Long-term efficacy and safety of subcutaneous pasireotide alone or in combination with cabergoline in Cushing's disease.

机构信息

Department of Internal Medicine, Division of Endocrinology, Erasmus Medical Center, Rotterdam, Netherlands.

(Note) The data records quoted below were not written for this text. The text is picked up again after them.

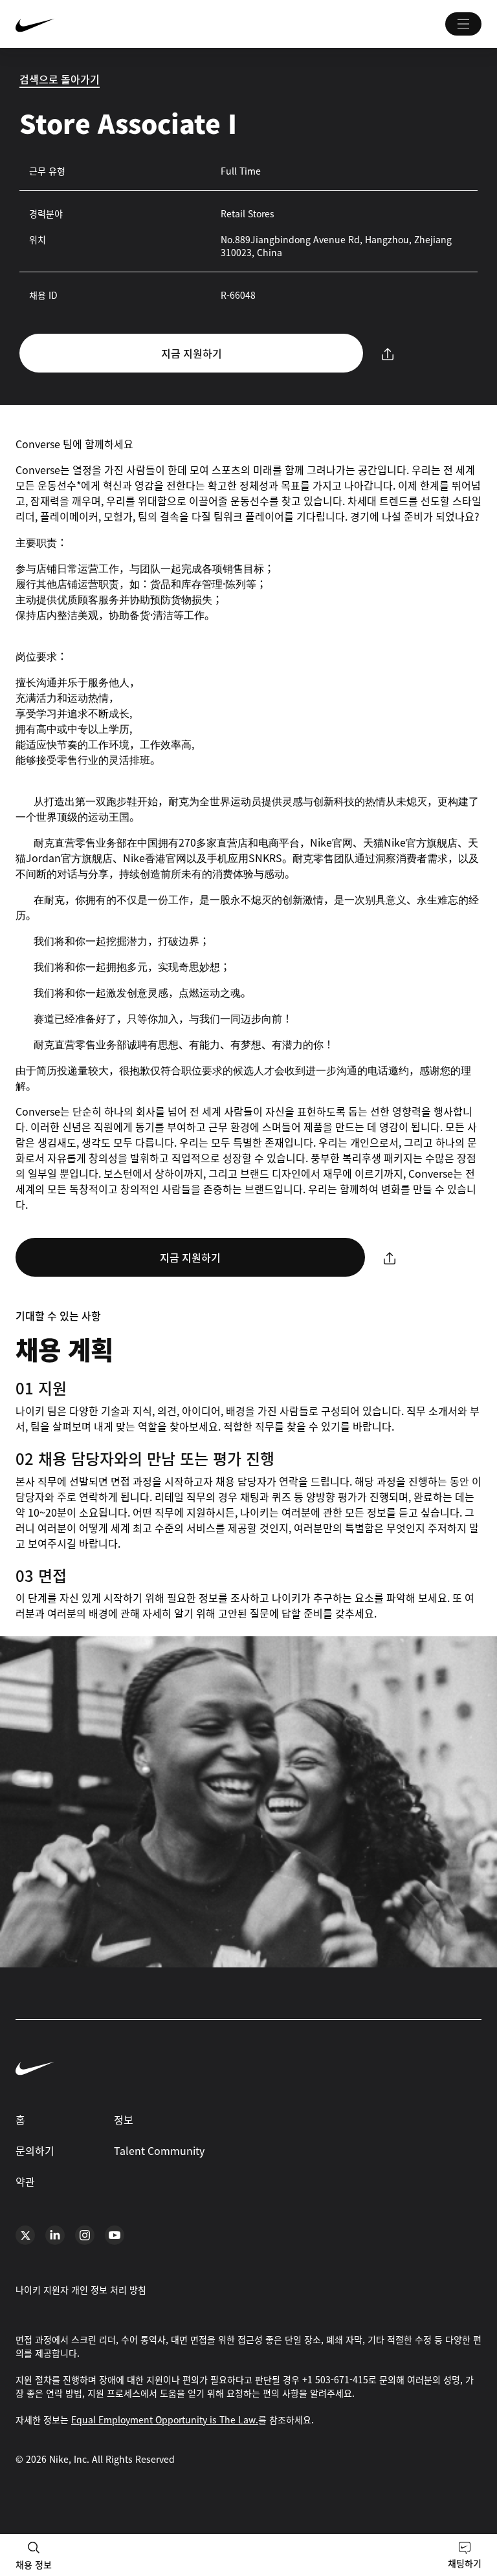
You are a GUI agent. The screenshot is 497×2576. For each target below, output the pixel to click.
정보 (123, 2119)
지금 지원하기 (191, 353)
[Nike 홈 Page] (113, 24)
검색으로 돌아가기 (59, 79)
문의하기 (35, 2150)
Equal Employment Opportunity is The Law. (164, 2419)
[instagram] (84, 2235)
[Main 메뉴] (463, 24)
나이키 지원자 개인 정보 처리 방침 (81, 2289)
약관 (25, 2181)
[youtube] (114, 2235)
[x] (25, 2235)
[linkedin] (55, 2235)
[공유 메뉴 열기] (387, 353)
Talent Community (159, 2150)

Pituitary Center, Departments of Medicine and Neurological Surgery, Oregon Health & Science University, Portland, OR, United States.

出版信息

Front Endocrinol (Lausanne). 2023 Oct 9;14:1165681. doi: 10.3389/fendo.2023.1165681. eCollection 2023.

Abstract

OBJECTIVE

This study evaluated short- and long-term efficacy and safety of the second-generation somatostatin receptor ligand pasireotide alone or in combination with dopamine agonist cabergoline in patients with Cushing's disease (CD).

STUDY DESIGN

This is an open-label, multicenter, non-comparative, Phase II study comprising 35-week core phase and an optional extension phase. All patients started with pasireotide, and cabergoline was added if cortisol remained elevated. Eligible patients had active CD, with or without prior surgery, were pasireotide naïve at screening or had discontinued pasireotide for reasons other than safety. Primary endpoint was proportion of patients with a mean urinary free cortisol (mUFC) level not exceeding the upper limit of normal (ULN) at week 35 with missing data imputed using last available post-baseline assessments.

RESULTS

Of 68 patients enrolled, 26 (38.2%) received pasireotide monotherapy and 42 (61.8%) received pasireotide plus cabergoline during the core phase. Thirty-four patients (50.0%; 95% CI 37.6-62.4) achieved the primary endpoint, of whom 17 (50.0%) received pasireotide monotherapy and 17 (50.0%) received combination therapy. Proportion of patients with mUFC control remained stable during the extension phase up to week 99. Treatment with either mono or combination therapy provided sustained improvements in clinical symptoms of hypercortisolism up to week 99. Hyperglycemia and nausea (51.5% each), diarrhea (44.1%) and cholelithiasis (33.8%) were the most frequent adverse events.

CONCLUSION

Addition of cabergoline in patients with persistently elevated mUFC on maximum tolerated doses of pasireotide is an effective and well-tolerated long-term strategy for enhancing control of hypercortisolism in some CD patients.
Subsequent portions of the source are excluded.